> **Required actions**
(1) Reproduce verbatim the stretch of the passage below on the Cotabato MILF from "When I began" through "other political associations.".
(2) According to the passage below on the Cotabato MILF, how often did the underground news sheet Tantawan appear?
(3) Based on the passage below on the Cotabato MILF, explain in one to three sentences why the author did not question Campo Muslim residents about the MILF's activities or seek interviews with its current members.

When I began my field research in 1985, the members and supporters of the Cotabato MILF faced arrest and detention without trial as
participants in an illegal armed organization. Because of that political reality, I did not question Campo Muslim residents about the activities of the MILF, nor did I seek interviews with its current members. Even so, community residents volunteered a good deal of information about the MILF and I engaged in informal and often unexpected conversations with active rebels. Nevertheless, as a result of my approach, and because the MILF operates as an underground organization, I know less about the MILF than I do about other political associations.
In 1984, the Salamat faction had undergone a reorganization before taking on a new name. In the letter quoted above, Salamat also explained that reorganization, and included the following passage: "The MILF operates as a parallel government vis-à-vis the enemy government within its area of responsibility and exercises influence extensively among the Bangsamoro masses in a degree more effective and binding than that of the enemy administration" (quoted in Mastura 1985, 18). An MILF "shadow" government did exist in Campo Muslim. A clandestine MILF barangay committee paralleled the one headed by Datu Kamsa. While I lack specifics of its day-to-day operation or influence, my impression is that, as with many other Philippine political associations, it functioned in an ad hoc and informal manner. In addition to shadow-governing offices, there were also "invisible" MILF workers, active agents who operated secretly in the city (or elsewhere away from rebel-held areas). Invisible workers kept track of developments in their areas of operation and performed other assignments, which almost certainly included the selective use of intimidation. The Kutawatu Regional Committee published a local underground news sheet, Tantawan[10] —a mimeographed bulletin written in English with some Tagalog, which appeared monthly or bimonthly. It carried editorials and reports of local incidents—particularly of armed clashes between MILF units and the military.

> **Given information**
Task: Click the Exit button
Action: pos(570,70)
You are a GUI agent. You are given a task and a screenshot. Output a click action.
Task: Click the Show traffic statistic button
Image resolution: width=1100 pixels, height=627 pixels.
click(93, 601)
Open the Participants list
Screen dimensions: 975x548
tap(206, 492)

> **Solutions to the problems**
(1)
When I began my field research in 1985, the members and supporters of the Cotabato MILF faced arrest and detention without trial as
participants in an illegal armed organization. Because of that political reality, I did not question Campo Muslim residents about the activities of the MILF, nor did I seek interviews with its current members. Even so, community residents volunteered a good deal of information about the MILF and I engaged in informal and often unexpected conversations with active rebels. Nevertheless, as a result of my approach, and because the MILF operates as an underground organization, I know less about the MILF than I do about other political associations.

(2) It appeared monthly or bimonthly.

(3) When the field research began in 1985, MILF members and supporters faced arrest and detention without trial as participants in an illegal armed organization. Because of that political reality, the author did not ask residents about the MILF or seek interviews with its members.